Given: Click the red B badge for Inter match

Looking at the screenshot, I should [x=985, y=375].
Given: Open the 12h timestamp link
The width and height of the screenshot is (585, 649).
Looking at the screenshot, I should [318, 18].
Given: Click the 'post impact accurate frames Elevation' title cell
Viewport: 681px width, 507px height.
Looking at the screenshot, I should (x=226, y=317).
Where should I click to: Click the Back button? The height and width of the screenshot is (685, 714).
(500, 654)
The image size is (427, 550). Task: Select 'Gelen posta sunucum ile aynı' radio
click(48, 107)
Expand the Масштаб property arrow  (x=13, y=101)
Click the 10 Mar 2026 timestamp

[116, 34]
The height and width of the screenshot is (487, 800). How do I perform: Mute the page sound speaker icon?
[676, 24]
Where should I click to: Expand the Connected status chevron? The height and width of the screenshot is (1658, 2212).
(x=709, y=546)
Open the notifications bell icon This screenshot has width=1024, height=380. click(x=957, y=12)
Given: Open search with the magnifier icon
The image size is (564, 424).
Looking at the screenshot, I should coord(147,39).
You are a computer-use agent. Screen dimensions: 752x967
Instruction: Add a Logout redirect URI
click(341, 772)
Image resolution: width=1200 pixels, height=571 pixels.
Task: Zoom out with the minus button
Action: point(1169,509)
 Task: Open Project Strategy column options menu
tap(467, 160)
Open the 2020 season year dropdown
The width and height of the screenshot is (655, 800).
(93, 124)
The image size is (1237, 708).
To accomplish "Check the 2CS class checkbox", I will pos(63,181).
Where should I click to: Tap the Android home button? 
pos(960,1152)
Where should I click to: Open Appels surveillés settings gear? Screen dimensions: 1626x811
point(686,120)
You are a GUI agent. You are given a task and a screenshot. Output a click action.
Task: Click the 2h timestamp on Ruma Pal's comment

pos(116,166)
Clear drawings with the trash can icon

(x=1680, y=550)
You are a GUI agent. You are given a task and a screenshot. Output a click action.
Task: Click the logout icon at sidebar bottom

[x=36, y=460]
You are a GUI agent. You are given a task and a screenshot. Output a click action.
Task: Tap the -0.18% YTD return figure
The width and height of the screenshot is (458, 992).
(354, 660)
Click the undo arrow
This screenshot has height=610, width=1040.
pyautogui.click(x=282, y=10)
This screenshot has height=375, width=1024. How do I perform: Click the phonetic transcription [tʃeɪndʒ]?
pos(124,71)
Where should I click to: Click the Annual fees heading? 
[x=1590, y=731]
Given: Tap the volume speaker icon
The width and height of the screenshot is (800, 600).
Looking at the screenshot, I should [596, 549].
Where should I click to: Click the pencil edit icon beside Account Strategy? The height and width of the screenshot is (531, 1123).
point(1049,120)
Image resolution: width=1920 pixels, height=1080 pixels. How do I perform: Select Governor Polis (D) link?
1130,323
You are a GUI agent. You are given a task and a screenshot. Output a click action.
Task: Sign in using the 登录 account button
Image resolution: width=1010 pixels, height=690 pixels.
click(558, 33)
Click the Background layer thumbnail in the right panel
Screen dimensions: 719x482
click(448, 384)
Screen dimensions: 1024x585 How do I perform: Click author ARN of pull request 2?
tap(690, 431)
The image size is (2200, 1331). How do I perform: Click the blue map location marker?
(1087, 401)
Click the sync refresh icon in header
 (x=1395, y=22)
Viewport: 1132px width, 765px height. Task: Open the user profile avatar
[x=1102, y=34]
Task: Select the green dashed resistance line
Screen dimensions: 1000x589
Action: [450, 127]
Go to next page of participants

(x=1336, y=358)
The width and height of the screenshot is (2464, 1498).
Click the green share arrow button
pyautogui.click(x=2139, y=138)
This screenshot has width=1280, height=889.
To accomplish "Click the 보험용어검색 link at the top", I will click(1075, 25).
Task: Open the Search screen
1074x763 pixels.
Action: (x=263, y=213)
--------------------------------
- [Job]: Reproduce every one of the records above verbatim, without altering any character.

- [The answer]:
Given: Click the red B badge for Inter match

Looking at the screenshot, I should [x=985, y=375].
Given: Open the 12h timestamp link
The width and height of the screenshot is (585, 649).
Looking at the screenshot, I should [318, 18].
Given: Click the 'post impact accurate frames Elevation' title cell
Viewport: 681px width, 507px height.
Looking at the screenshot, I should (x=226, y=317).
Where should I click to: Click the Back button? The height and width of the screenshot is (685, 714).
(500, 654)
The image size is (427, 550). Task: Select 'Gelen posta sunucum ile aynı' radio
click(48, 107)
Expand the Масштаб property arrow  (x=13, y=101)
Click the 10 Mar 2026 timestamp

[116, 34]
The height and width of the screenshot is (487, 800). How do I perform: Mute the page sound speaker icon?
[676, 24]
Where should I click to: Expand the Connected status chevron? The height and width of the screenshot is (1658, 2212).
(x=709, y=546)
Open the notifications bell icon This screenshot has width=1024, height=380. click(x=957, y=12)
Given: Open search with the magnifier icon
The image size is (564, 424).
Looking at the screenshot, I should coord(147,39).
You are a computer-use agent. Screen dimensions: 752x967
Instruction: Add a Logout redirect URI
click(341, 772)
Image resolution: width=1200 pixels, height=571 pixels.
Task: Zoom out with the minus button
Action: point(1169,509)
 Task: Open Project Strategy column options menu
tap(467, 160)
Open the 2020 season year dropdown
The width and height of the screenshot is (655, 800).
(93, 124)
The image size is (1237, 708).
To accomplish "Check the 2CS class checkbox", I will pos(63,181).
Where should I click to: Tap the Android home button? 
pos(960,1152)
Where should I click to: Open Appels surveillés settings gear? Screen dimensions: 1626x811
point(686,120)
You are a GUI agent. You are given a task and a screenshot. Output a click action.
Task: Click the 2h timestamp on Ruma Pal's comment

pos(116,166)
Clear drawings with the trash can icon

(x=1680, y=550)
You are a GUI agent. You are given a task and a screenshot. Output a click action.
Task: Click the logout icon at sidebar bottom

[x=36, y=460]
You are a GUI agent. You are given a task and a screenshot. Output a click action.
Task: Tap the -0.18% YTD return figure
The width and height of the screenshot is (458, 992).
(354, 660)
Click the undo arrow
This screenshot has height=610, width=1040.
pyautogui.click(x=282, y=10)
This screenshot has height=375, width=1024. How do I perform: Click the phonetic transcription [tʃeɪndʒ]?
pos(124,71)
Where should I click to: Click the Annual fees heading? 
[x=1590, y=731]
Given: Tap the volume speaker icon
The width and height of the screenshot is (800, 600).
Looking at the screenshot, I should [596, 549].
Where should I click to: Click the pencil edit icon beside Account Strategy? The height and width of the screenshot is (531, 1123).
point(1049,120)
Image resolution: width=1920 pixels, height=1080 pixels. How do I perform: Select Governor Polis (D) link?
1130,323
You are a GUI agent. You are given a task and a screenshot. Output a click action.
Task: Sign in using the 登录 account button
Image resolution: width=1010 pixels, height=690 pixels.
click(558, 33)
Click the Background layer thumbnail in the right panel
Screen dimensions: 719x482
click(448, 384)
Screen dimensions: 1024x585 How do I perform: Click author ARN of pull request 2?
tap(690, 431)
The image size is (2200, 1331). How do I perform: Click the blue map location marker?
(1087, 401)
Click the sync refresh icon in header
 (x=1395, y=22)
Viewport: 1132px width, 765px height. Task: Open the user profile avatar
[x=1102, y=34]
Task: Select the green dashed resistance line
Screen dimensions: 1000x589
Action: [450, 127]
Go to next page of participants

(x=1336, y=358)
The width and height of the screenshot is (2464, 1498).
Click the green share arrow button
pyautogui.click(x=2139, y=138)
This screenshot has width=1280, height=889.
To accomplish "Click the 보험용어검색 link at the top", I will click(1075, 25).
Task: Open the Search screen
1074x763 pixels.
Action: (x=263, y=213)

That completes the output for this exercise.